**DO THIS**
In the piece about Baugh, what career free throw percentage does Maria M. Cornelius give for her?

Since that time, it’s been a struggle for Baugh to work her way back to form with nagging injuries along the way. But she started to show flashes of a full recovery this year.
It was apparent that Baugh was her healthiest this year as she had her best statistical year: She started more games this year (19), averaged more minutes (21.4), shot her highest field goal percentage (58%), and points (7.5).
Now that she’s 100% healthy, Baugh feels that she’s just scratching the surface of her immense promise and that her best days are ahead of her.
“I spent my whole college career just building to get back to where I was, I don’t think people have seen my full potential yet,” said Baugh “That’s one thing that excites me and I’m excited to see what [playing in the WNBA] brings out of me. On this team, we had a lot of different scorers; [in the WNBA] I want to show how versatile I really can be and also show the offensive part of my game.”
I reached out to Maria M. Cornelius of InsideTennessee.com for a first hand account of what’s she’s seen of Baugh over the years, “She is a legit 6’4” with a WNBA-ready body, has a tremendous work ethic and is coachable. Although there are other posts in the drafts, not one has her skill set - the ability to grab a defensive board and lead the break. She has ball handling skills of a guard and can step out of the paint and hit mid-range jumpers. She also is dependable from the free throw line (72% career).
“Baugh is about a college sophomore in terms of basketball experience. She was robbed of court time because of two ACL surgeries but she likely showed enough promise and skill to be intriguing to general managers. A team will also get an outstanding person with a high basketball IQ. Baugh stayed at Tennessee for five years because of the injuries and left with her bachelor’s and master’s degrees. I think she has more basketball left in her. A lot more.”
Couldn’t have said it any better: whoever drafts Baugh is truly getting a special player.

**INFORMATION SHOWN**
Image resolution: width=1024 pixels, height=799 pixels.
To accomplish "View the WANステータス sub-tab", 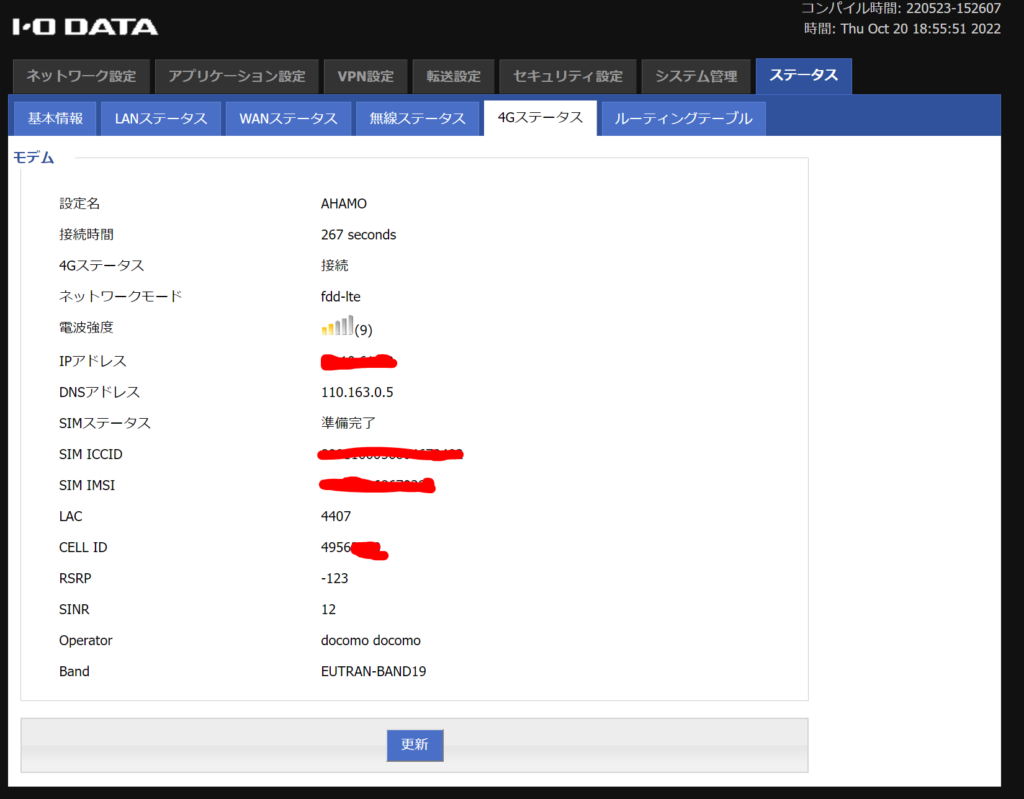I will tap(288, 118).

**RIGHT ANSWER**
72%